And this essential French-ness is Meritage’s genius: the sweet, fresh butter in the chilled table-pots; the pale consommé introduced to fresh herbs tableside, so you’re treated to a scent that’s salty and enticing; the lobster roll tucked into a perfectly seared white roll that you very well may not eat. (But does that mean it shouldn’t be toasted and attended to till it’s burnished like a cover model?
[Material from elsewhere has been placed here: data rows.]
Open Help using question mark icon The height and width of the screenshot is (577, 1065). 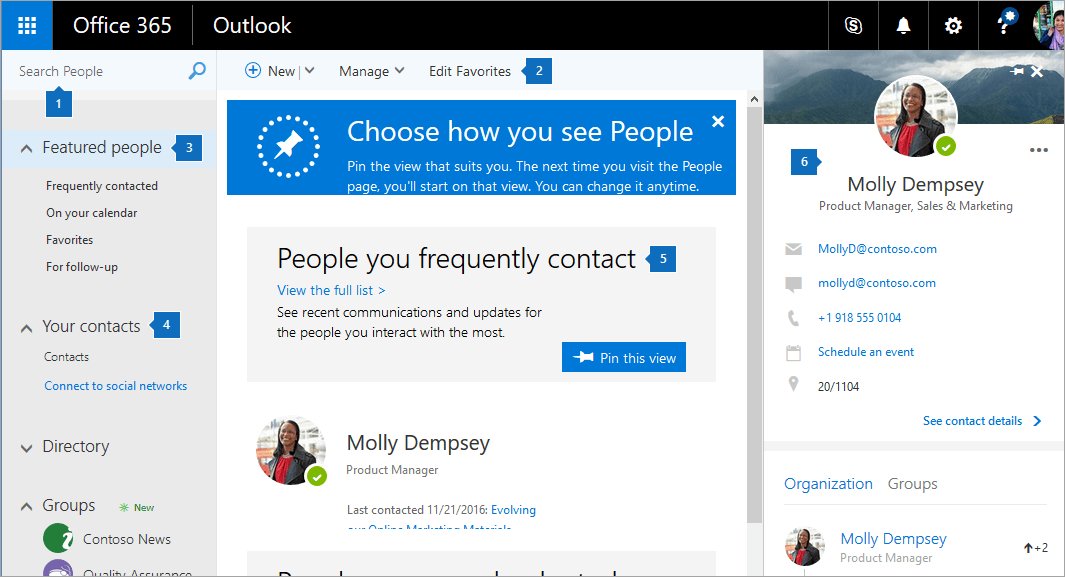coord(1003,25)
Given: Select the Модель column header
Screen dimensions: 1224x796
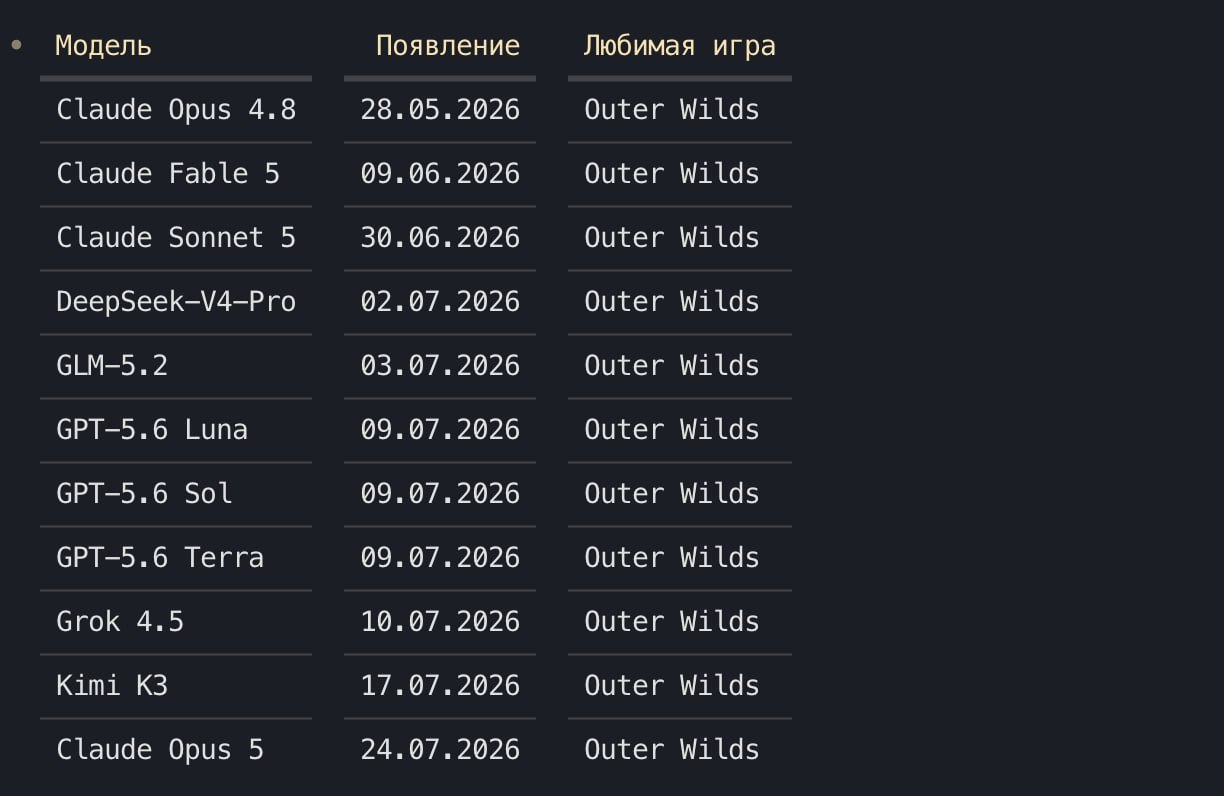Looking at the screenshot, I should (103, 46).
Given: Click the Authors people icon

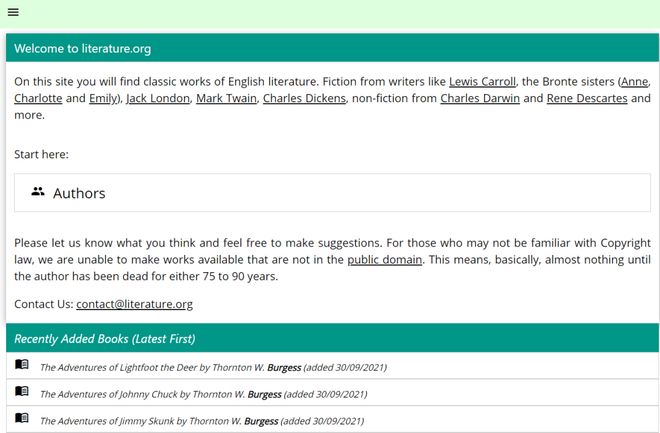Looking at the screenshot, I should pos(38,192).
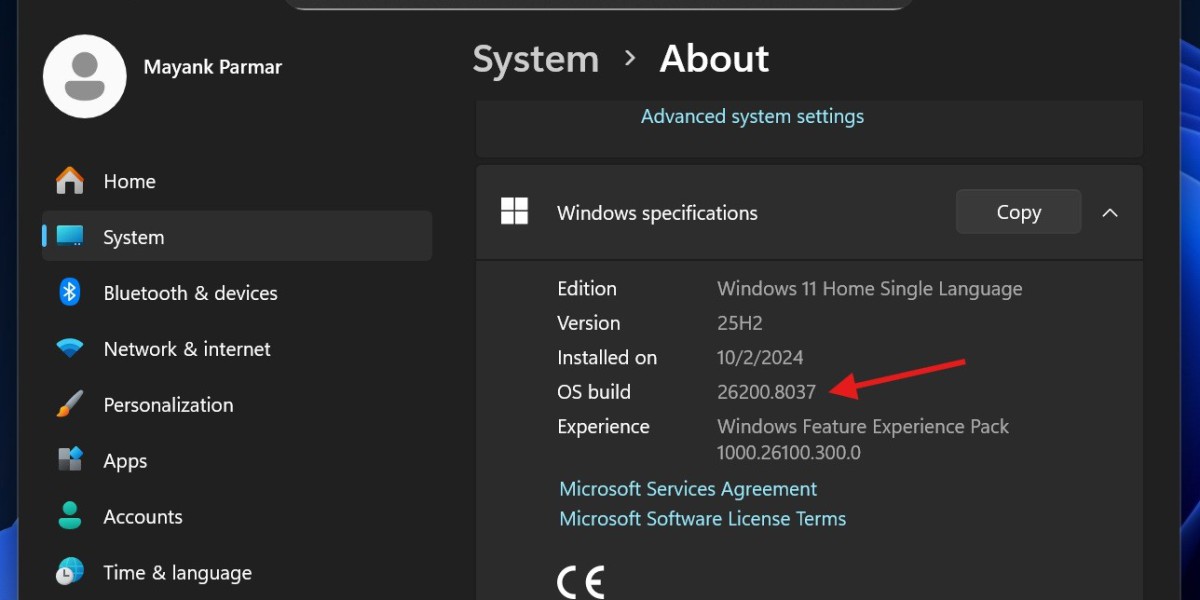Open Bluetooth & devices via its icon

[70, 293]
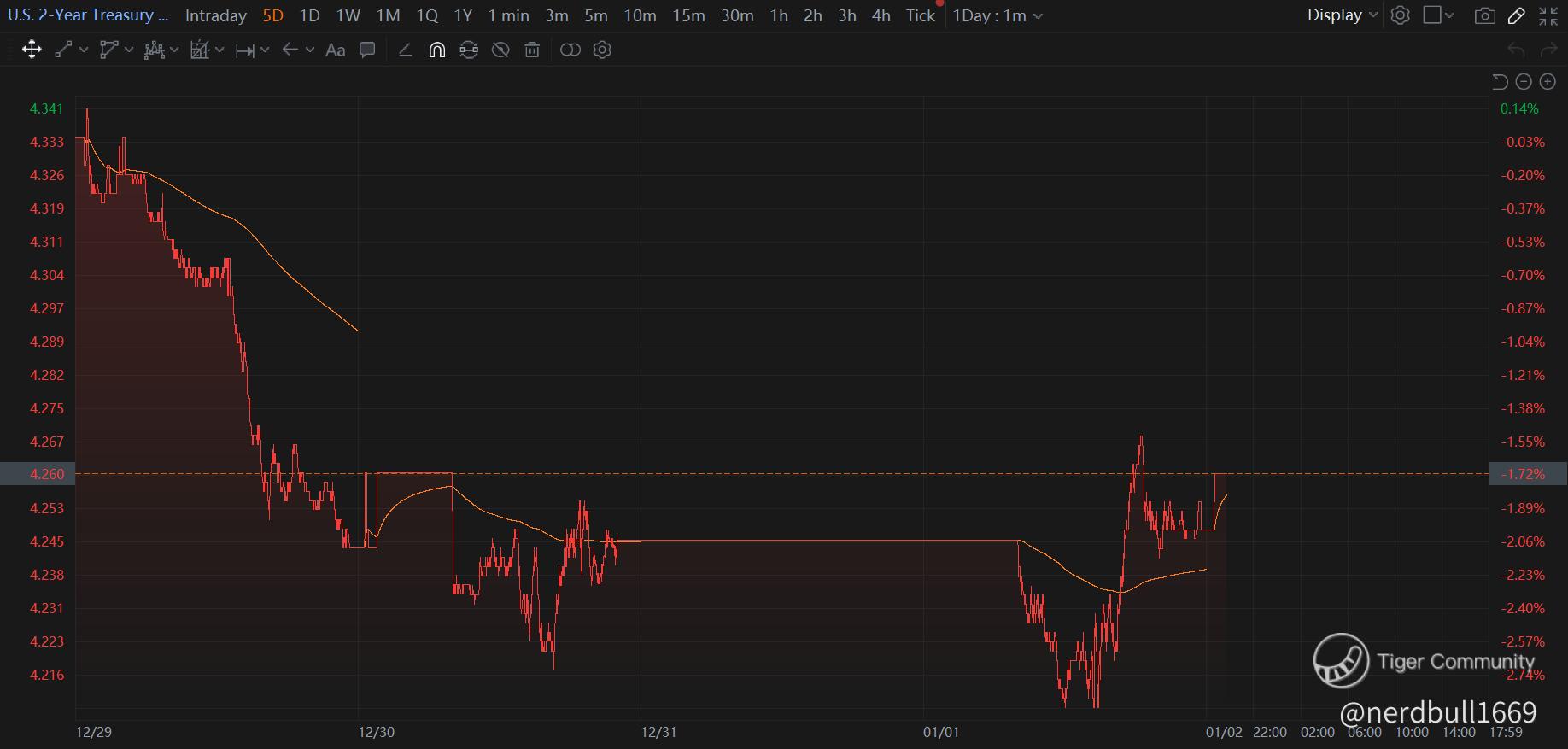The image size is (1568, 749).
Task: Toggle the magnet snap mode
Action: click(436, 50)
No, it does not.) Best of all, you can lunch at Meritage for as little as $10.50 for a soup and sandwich combination, and you can get it regardless of whether or not you have perfected your—and everyone else’s—life first.

10 Best Capital City Lunches

Bangkok Thai Deli
315 University Ave. W., St. Paul, 651-224-4300
Get the larb salad. It’s a one-two punch of super-hot chilies and meat balanced by lime, herbs, and a cooling avalanche of vegetables. To eat it is to be jolted into a more awake, more alert state of happiness.

Ngon Bistro
799 University Ave., St. Paul, 651-222-3301, ngonbistro.com
Farm-driven Vietnamese is a rarity—and glorious. Try the silky and resonant pho made of grass-fed oxtail.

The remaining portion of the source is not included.